A quarry operator is hearing from the public as it seeks permission to withdraw 12 million gallons of water a day from a crucial coastal collection of underground fresh water.
The state Division of Water Resources holds a public hearing Tuesday evening on a water withdrawal permit Martin Marietta Materials needs to remove water from its quarry in Craven County.
The permit is needed for any operation in a 15-county area of the state's coastal plain that wants to pull more than 100,000 gallons of water per day from the region's aquifers.
Raleigh-based Martin Marietta wants to develop a 650-acre open pit mine for crushed limestone used in road building.
Officials from the Pamlico-Tar River Foundation are worried about the effects the water being dumped into the river would have on the environment. "The nature of this creek is also slow moving and were talking about dumping up to 12 millions gallons into a pretty small tributary," said Harrison Marks of the Pamlico Tar-River Foundation.

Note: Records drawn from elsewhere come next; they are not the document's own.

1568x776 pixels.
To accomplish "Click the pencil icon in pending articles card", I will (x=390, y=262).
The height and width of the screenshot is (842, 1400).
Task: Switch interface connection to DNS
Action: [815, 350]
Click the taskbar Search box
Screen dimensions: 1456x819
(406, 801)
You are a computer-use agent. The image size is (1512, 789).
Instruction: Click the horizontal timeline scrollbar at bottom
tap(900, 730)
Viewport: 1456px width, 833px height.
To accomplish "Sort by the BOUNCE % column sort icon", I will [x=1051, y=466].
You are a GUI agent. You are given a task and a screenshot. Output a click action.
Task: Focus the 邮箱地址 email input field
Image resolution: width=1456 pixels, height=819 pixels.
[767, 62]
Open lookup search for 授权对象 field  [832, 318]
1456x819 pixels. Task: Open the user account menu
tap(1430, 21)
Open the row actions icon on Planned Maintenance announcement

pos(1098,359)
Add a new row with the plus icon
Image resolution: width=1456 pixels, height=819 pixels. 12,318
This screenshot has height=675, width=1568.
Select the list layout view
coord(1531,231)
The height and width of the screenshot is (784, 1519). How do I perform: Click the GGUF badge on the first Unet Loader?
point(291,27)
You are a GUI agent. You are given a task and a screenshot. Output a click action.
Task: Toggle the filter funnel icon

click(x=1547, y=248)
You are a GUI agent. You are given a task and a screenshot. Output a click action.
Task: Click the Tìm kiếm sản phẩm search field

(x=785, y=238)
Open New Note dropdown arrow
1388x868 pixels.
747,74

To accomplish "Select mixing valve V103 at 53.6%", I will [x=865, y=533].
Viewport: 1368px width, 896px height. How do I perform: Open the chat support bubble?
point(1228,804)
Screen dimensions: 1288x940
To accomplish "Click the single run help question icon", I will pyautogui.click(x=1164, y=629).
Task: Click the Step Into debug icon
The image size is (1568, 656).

Marks says the water that could be dumped would have a different pH balance than the water already in the rivers. He says when you change the pH balance, you change what lives there. "Fish go back to familiar waters so this may not feel like familiar waters to them any longer," said Marks.
Marks is worried about one species in particular. He says herring are a vital part of the ecosystem and economy in the area. "Herring are frequenting Blounts creek and we would certainly like to see that continue they're an important fish both for commercial and for game fishermen," he said.
The meeting will be held at Beaufort Community College's Building 8 on July 30th at 6:00 p.m.